(Records shown begins)

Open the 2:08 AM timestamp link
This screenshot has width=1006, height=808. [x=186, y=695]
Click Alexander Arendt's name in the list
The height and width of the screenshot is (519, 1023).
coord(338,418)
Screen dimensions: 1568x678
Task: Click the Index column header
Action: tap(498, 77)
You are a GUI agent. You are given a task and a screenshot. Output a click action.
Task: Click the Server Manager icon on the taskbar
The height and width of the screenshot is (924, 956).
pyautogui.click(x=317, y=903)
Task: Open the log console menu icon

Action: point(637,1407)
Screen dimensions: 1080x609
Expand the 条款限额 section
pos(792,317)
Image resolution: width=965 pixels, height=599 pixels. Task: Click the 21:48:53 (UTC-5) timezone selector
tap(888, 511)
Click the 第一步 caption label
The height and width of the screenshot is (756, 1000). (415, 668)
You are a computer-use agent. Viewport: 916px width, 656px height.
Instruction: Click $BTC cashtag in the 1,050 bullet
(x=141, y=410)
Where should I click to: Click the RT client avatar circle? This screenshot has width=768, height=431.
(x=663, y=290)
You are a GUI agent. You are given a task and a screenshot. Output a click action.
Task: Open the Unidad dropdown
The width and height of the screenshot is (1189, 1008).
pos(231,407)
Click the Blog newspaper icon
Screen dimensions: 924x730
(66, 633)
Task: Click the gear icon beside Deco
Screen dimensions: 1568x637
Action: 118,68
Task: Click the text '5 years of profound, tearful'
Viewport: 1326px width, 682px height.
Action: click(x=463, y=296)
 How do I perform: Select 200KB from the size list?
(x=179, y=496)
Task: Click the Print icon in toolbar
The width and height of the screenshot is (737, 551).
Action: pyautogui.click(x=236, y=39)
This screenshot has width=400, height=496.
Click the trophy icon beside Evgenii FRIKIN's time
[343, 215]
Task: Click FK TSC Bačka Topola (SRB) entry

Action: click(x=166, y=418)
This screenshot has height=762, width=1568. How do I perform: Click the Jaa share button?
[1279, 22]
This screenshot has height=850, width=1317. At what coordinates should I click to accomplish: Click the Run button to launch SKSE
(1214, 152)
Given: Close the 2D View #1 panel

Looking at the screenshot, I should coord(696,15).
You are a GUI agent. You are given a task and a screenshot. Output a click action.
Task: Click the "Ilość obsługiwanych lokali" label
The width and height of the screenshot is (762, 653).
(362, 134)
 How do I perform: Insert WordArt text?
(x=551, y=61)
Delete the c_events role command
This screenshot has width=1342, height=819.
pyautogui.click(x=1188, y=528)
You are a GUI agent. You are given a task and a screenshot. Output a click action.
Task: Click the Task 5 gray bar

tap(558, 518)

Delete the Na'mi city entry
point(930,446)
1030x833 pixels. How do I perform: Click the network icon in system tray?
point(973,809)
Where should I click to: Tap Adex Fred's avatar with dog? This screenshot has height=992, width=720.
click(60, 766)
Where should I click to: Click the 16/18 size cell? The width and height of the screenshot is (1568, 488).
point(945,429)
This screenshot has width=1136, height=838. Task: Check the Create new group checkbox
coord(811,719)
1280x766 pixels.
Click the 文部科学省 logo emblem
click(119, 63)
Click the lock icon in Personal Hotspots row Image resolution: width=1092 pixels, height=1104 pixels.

(Records shown ends)

#### Goal of the exercise:
Copy out every record exactly.

#### Solution to this task:
Open the 2:08 AM timestamp link
This screenshot has width=1006, height=808. [x=186, y=695]
Click Alexander Arendt's name in the list
The height and width of the screenshot is (519, 1023).
coord(338,418)
Screen dimensions: 1568x678
Task: Click the Index column header
Action: tap(498, 77)
You are a GUI agent. You are given a task and a screenshot. Output a click action.
Task: Click the Server Manager icon on the taskbar
The height and width of the screenshot is (924, 956).
pyautogui.click(x=317, y=903)
Task: Open the log console menu icon

Action: point(637,1407)
Screen dimensions: 1080x609
Expand the 条款限额 section
pos(792,317)
Image resolution: width=965 pixels, height=599 pixels. Task: Click the 21:48:53 (UTC-5) timezone selector
tap(888, 511)
Click the 第一步 caption label
The height and width of the screenshot is (756, 1000). (415, 668)
You are a computer-use agent. Viewport: 916px width, 656px height.
Instruction: Click $BTC cashtag in the 1,050 bullet
(x=141, y=410)
Where should I click to: Click the RT client avatar circle? This screenshot has width=768, height=431.
(x=663, y=290)
You are a GUI agent. You are given a task and a screenshot. Output a click action.
Task: Open the Unidad dropdown
The width and height of the screenshot is (1189, 1008).
pos(231,407)
Click the Blog newspaper icon
Screen dimensions: 924x730
(66, 633)
Task: Click the gear icon beside Deco
Screen dimensions: 1568x637
Action: 118,68
Task: Click the text '5 years of profound, tearful'
Viewport: 1326px width, 682px height.
Action: click(x=463, y=296)
 How do I perform: Select 200KB from the size list?
(x=179, y=496)
Task: Click the Print icon in toolbar
The width and height of the screenshot is (737, 551).
Action: pyautogui.click(x=236, y=39)
This screenshot has width=400, height=496.
Click the trophy icon beside Evgenii FRIKIN's time
[343, 215]
Task: Click FK TSC Bačka Topola (SRB) entry

Action: click(x=166, y=418)
This screenshot has height=762, width=1568. How do I perform: Click the Jaa share button?
[1279, 22]
This screenshot has height=850, width=1317. At what coordinates should I click to accomplish: Click the Run button to launch SKSE
(1214, 152)
Given: Close the 2D View #1 panel

Looking at the screenshot, I should coord(696,15).
You are a GUI agent. You are given a task and a screenshot. Output a click action.
Task: Click the "Ilość obsługiwanych lokali" label
The width and height of the screenshot is (762, 653).
(362, 134)
 How do I perform: Insert WordArt text?
(x=551, y=61)
Delete the c_events role command
This screenshot has width=1342, height=819.
pyautogui.click(x=1188, y=528)
You are a GUI agent. You are given a task and a screenshot. Output a click action.
Task: Click the Task 5 gray bar

tap(558, 518)

Delete the Na'mi city entry
point(930,446)
1030x833 pixels. How do I perform: Click the network icon in system tray?
point(973,809)
Where should I click to: Tap Adex Fred's avatar with dog? This screenshot has height=992, width=720.
click(60, 766)
Where should I click to: Click the 16/18 size cell? The width and height of the screenshot is (1568, 488).
point(945,429)
This screenshot has width=1136, height=838. Task: Check the Create new group checkbox
coord(811,719)
1280x766 pixels.
Click the 文部科学省 logo emblem
click(119, 63)
Click the lock icon in Personal Hotspots row Image resolution: width=1092 pixels, height=1104 pixels.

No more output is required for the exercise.